## Work order
Exact transcription, pictures omitted: begin at the top line of the records below and end with the line bearing "FMC (152, 2042)".

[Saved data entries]
──────────
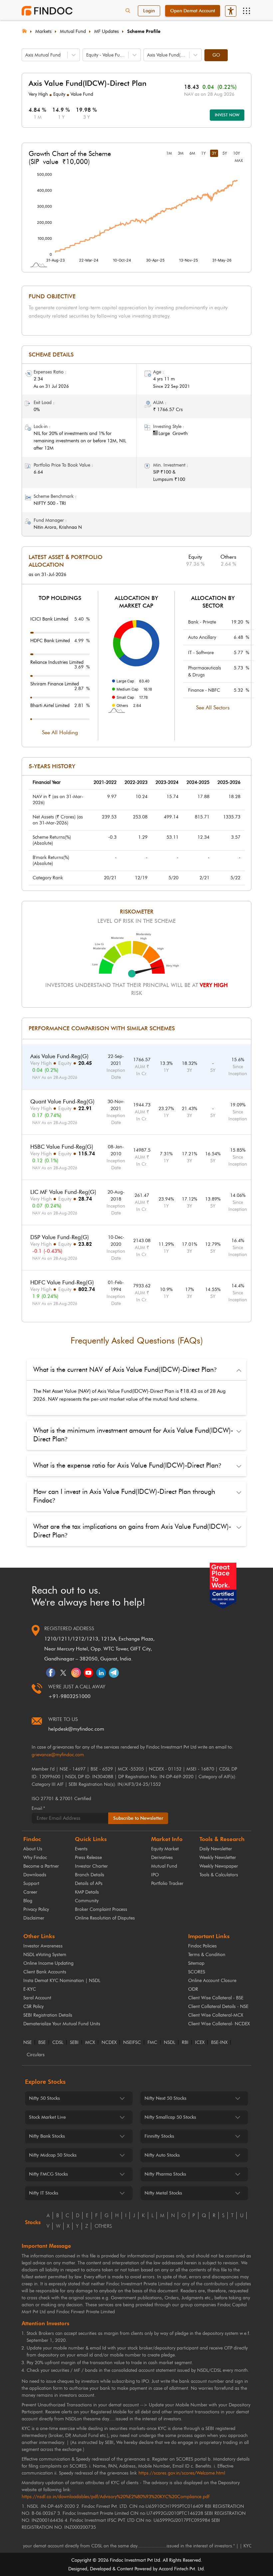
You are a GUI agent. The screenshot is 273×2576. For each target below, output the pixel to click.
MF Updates (106, 31)
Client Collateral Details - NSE (218, 2006)
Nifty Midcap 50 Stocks (53, 2155)
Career (30, 1892)
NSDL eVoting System (44, 1954)
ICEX (199, 2042)
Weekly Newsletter (217, 1857)
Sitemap (196, 1963)
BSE (42, 2042)
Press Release (88, 1857)
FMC (152, 2042)
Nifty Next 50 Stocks (165, 2098)
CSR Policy (33, 2006)
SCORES (196, 1972)
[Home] (24, 30)
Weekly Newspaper (218, 1866)
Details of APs (89, 1883)
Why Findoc (35, 1857)
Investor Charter (91, 1866)
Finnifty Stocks (159, 2136)
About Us (32, 1849)
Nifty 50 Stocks (44, 2098)
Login (149, 11)
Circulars (36, 2055)
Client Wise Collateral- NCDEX (219, 2024)
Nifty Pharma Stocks (165, 2174)
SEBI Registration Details (47, 2015)
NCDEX (109, 2042)
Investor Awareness (43, 1946)
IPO (155, 1875)
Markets (43, 31)
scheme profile (143, 31)
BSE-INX (219, 2042)
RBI (185, 2042)
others (103, 2226)
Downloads (34, 1875)
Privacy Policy (36, 1909)
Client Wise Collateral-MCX (215, 2015)
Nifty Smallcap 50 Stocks (170, 2117)
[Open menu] (246, 11)
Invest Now (227, 114)
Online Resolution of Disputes (105, 1918)
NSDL (169, 2042)
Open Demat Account (192, 11)
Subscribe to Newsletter (138, 1818)
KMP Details (87, 1892)
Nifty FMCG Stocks (48, 2174)
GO (216, 55)
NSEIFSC (132, 2042)
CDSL (57, 2042)
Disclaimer (33, 1918)
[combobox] (26, 55)
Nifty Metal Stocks (163, 2193)
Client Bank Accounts (44, 1972)
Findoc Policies (202, 1946)
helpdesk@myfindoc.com (76, 1729)
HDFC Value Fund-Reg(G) (62, 1282)
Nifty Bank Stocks (47, 2136)
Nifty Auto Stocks (162, 2155)
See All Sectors (213, 707)
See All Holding (60, 732)
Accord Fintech (173, 2569)
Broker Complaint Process (101, 1909)
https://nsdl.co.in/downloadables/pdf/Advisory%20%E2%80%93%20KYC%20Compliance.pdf (115, 2497)
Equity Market (165, 1849)
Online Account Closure (212, 1980)
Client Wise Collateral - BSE (215, 1998)
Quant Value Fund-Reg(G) (62, 1101)
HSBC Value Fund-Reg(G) (61, 1146)
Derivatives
──────────
## Result below
You are a GUI agent. The screenshot is 273×2576. For each target below, output the pixel to click.
MF Updates (106, 31)
Client Collateral Details - NSE (218, 2006)
Nifty Midcap 50 Stocks (53, 2155)
Career (30, 1892)
NSDL eVoting System (44, 1954)
ICEX (199, 2042)
Weekly Newsletter (217, 1857)
Sitemap (196, 1963)
BSE (42, 2042)
Press Release (88, 1857)
FMC (152, 2042)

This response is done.